> [Problem statement]
Every word of the listing must be returned. Retype it exactly.

> [Stored data]

--- START ---

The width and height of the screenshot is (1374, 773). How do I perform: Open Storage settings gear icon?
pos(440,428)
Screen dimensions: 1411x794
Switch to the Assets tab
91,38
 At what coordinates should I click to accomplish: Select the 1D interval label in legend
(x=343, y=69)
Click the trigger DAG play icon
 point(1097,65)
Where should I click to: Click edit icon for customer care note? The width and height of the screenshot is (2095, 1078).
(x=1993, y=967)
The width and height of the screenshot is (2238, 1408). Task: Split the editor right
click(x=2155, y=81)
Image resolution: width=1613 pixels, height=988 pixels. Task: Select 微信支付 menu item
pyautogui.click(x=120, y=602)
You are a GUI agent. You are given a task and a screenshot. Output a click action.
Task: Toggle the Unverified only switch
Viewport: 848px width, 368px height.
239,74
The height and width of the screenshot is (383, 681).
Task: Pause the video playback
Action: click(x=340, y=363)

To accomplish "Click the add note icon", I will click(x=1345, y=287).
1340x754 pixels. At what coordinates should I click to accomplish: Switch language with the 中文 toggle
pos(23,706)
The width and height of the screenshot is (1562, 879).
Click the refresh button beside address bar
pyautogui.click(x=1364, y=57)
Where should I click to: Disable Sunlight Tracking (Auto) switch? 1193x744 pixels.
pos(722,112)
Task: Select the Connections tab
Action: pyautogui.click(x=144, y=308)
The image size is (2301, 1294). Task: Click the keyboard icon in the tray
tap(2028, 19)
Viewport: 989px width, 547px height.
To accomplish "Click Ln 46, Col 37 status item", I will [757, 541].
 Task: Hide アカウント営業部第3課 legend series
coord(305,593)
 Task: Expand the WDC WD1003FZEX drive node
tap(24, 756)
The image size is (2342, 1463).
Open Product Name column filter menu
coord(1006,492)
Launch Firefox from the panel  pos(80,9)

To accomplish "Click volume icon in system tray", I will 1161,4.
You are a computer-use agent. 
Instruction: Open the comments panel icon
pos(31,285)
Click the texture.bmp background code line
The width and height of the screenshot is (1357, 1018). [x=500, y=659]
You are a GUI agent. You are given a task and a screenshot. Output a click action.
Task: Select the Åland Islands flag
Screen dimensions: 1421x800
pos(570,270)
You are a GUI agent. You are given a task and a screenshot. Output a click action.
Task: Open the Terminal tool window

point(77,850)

--- END ---

> [Solution to the exercise]
The width and height of the screenshot is (1374, 773). How do I perform: Open Storage settings gear icon?
pos(440,428)
Screen dimensions: 1411x794
Switch to the Assets tab
91,38
 At what coordinates should I click to accomplish: Select the 1D interval label in legend
(x=343, y=69)
Click the trigger DAG play icon
 point(1097,65)
Where should I click to: Click edit icon for customer care note? The width and height of the screenshot is (2095, 1078).
(x=1993, y=967)
The width and height of the screenshot is (2238, 1408). Task: Split the editor right
click(x=2155, y=81)
Image resolution: width=1613 pixels, height=988 pixels. Task: Select 微信支付 menu item
pyautogui.click(x=120, y=602)
You are a GUI agent. You are given a task and a screenshot. Output a click action.
Task: Toggle the Unverified only switch
Viewport: 848px width, 368px height.
239,74
The height and width of the screenshot is (383, 681).
Task: Pause the video playback
Action: click(x=340, y=363)

To accomplish "Click the add note icon", I will click(x=1345, y=287).
1340x754 pixels. At what coordinates should I click to accomplish: Switch language with the 中文 toggle
pos(23,706)
The width and height of the screenshot is (1562, 879).
Click the refresh button beside address bar
pyautogui.click(x=1364, y=57)
Where should I click to: Disable Sunlight Tracking (Auto) switch? 1193x744 pixels.
pos(722,112)
Task: Select the Connections tab
Action: pyautogui.click(x=144, y=308)
The image size is (2301, 1294). Task: Click the keyboard icon in the tray
tap(2028, 19)
Viewport: 989px width, 547px height.
To accomplish "Click Ln 46, Col 37 status item", I will [757, 541].
 Task: Hide アカウント営業部第3課 legend series
coord(305,593)
 Task: Expand the WDC WD1003FZEX drive node
tap(24, 756)
The image size is (2342, 1463).
Open Product Name column filter menu
coord(1006,492)
Launch Firefox from the panel  pos(80,9)

To accomplish "Click volume icon in system tray", I will 1161,4.
You are a computer-use agent. 
Instruction: Open the comments panel icon
pos(31,285)
Click the texture.bmp background code line
The width and height of the screenshot is (1357, 1018). [x=500, y=659]
You are a GUI agent. You are given a task and a screenshot. Output a click action.
Task: Select the Åland Islands flag
Screen dimensions: 1421x800
pos(570,270)
You are a GUI agent. You are given a task and a screenshot. Output a click action.
Task: Open the Terminal tool window

point(77,850)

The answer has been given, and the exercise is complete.